However, the slowdown on large strings isn't attractive, and the previous version could easily enough have asserted its memory correctness.
I found the overallocations strategy that this code had just so embarrassing: a single three-byte character will cause an overallocation of three times the memory, which means that the final realloc will certainly truncate lots of bytes. As a result, we are at the mercy of the realloc implementation here: If realloc copies memory (such as Pymalloc might some day) when shrinking buffers, performance will get worse. Since this appears to be religious, I'm backing the patch out. Regards, Martin
[martin@v.loewis.de]
... I found the overallocations strategy that this code had just so embarrassing: a single three-byte character will cause an overallocation of three times the memory, which means that the final realloc will certainly truncate lots of bytes.
Well, Python routinely over-allocates string space all over the place, and it doesn't really cost more to throw away a million bytes at the end than to throw away five bytes. That is, the cost of a realloc shrink is at worst proportional to the number of retained bytes; the number of bytes thrown away doesn't matter. For that reason, the thing that puzzles me more about the current state of the code is why it doesn't overallocate by a factor of 4 from the start, and skip all the delicate, repeated "oops! I still didn't get enough memory" logic. It's almost certainly going to do a shrinking realloc at the end anyway.
As a result, we are at the mercy of the realloc implementation here: If realloc copies memory (such as Pymalloc might some day) when shrinking buffers, performance will get worse.
Since pymalloc only handles small blocks by itself, such copies would be of short contiguous memory regions that are almost certainly in L1 cache (since the encoder function just finished crawling over them). For that reason I doubt the speed hit would be monstrous.
Since this appears to be religious, I'm backing the patch out.
It needn't be religious <wink>: with sufficient effort we can quantify the tradeoff between the time pymalloc's realloc would take to move shrinking blocks, and the space wasted by realloc leaving them in place. I mentioned before that I want to give pymalloc a new entry point for realloc callers who specifically do or don't want a shrinking realloc to copy memory. For string storage I *suspect* it's better to move the memory (typically exactly one shrinking realloc, after which the string storage is immutable until death), while for most other kinds of storage it's better to leave the block alone (mutable memory that may shrink and grow repeatedly over time).
For string storage I *suspect* it's better to move the memory (typically exactly one shrinking realloc, after which the string storage is immutable until death)

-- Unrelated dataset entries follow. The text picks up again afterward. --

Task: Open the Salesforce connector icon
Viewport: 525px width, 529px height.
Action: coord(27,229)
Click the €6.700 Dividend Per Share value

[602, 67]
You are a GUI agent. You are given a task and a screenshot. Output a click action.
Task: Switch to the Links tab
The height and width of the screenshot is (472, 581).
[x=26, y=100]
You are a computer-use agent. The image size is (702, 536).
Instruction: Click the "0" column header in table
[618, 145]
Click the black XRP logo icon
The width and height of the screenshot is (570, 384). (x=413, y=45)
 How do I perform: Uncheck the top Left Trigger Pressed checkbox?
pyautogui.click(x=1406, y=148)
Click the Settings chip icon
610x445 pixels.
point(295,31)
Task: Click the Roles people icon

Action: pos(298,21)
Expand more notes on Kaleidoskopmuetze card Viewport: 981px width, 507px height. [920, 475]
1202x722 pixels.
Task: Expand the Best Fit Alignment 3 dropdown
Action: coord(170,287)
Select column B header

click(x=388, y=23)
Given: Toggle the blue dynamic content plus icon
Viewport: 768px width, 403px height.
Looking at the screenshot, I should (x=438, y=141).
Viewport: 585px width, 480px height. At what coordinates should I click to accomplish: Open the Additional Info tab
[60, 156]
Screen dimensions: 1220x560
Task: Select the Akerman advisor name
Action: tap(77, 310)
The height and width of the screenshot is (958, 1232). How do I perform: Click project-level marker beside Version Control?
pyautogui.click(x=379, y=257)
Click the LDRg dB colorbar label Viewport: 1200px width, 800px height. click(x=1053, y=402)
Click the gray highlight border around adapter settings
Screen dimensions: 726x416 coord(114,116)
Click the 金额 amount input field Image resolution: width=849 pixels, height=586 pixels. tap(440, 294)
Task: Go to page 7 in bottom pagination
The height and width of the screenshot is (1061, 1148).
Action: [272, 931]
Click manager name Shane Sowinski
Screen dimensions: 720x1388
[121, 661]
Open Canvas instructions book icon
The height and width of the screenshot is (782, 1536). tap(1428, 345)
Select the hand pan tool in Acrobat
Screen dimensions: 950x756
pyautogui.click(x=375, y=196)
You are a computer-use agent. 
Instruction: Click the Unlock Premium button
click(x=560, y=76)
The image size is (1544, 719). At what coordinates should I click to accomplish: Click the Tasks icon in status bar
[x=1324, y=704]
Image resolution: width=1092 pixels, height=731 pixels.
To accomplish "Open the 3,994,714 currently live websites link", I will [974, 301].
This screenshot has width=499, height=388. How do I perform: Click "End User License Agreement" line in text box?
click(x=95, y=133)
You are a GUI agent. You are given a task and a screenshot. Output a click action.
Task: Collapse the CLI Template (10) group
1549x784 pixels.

OTOH, for many string objects, death comes quickly, e.g. if they get concatenated to some other string. It is difficult to anticipate how long any given string will live - wasted memory appears to be best measured in bytes*seconds. Regards, Martin
"Martin v. Loewis" wrote:
Since this appears to be religious, I'm backing the patch out.
Thanks. Please note that there's nothing religious about this: if you come up with a counting version of the codec which has similar performance or is even faster, I'd have no objections at all about your checkin. BTW, you could easily add your codec to the Python codec registry as e.g. 'utf8alt'. People could then enable it on memory starved machines by editing the codec alias list in encodings/aliases.py. -- Marc-Andre Lemburg CEO eGenix.com Software GmbH ______________________________________________________________________ Company & Consulting: http://www.egenix.com/ Python Software: http://www.egenix.com/files/python/
Tim Peters wrote:
I expect Martin checked in this change because of the unhappy hours he spent determining that the previous two versions of this function wrote beyond the memory they allocated. Since the most recent version still didn't bother to assert that it wasn't writing out of bounds, I can't blame Martin for checking in a version that does so assert; since I spent hours on this too, and this function has a repeated history of bad memory behavior, I viewed the version Martin replaced as unacceptable.
Are you sure, you're talking about the latest version I checked in ? I spent hours on this too and I'm pretty sure to have fixed the buffer overruns now.
However, the slowdown on large strings isn't attractive, and the previous version could easily enough have asserted its memory correctness.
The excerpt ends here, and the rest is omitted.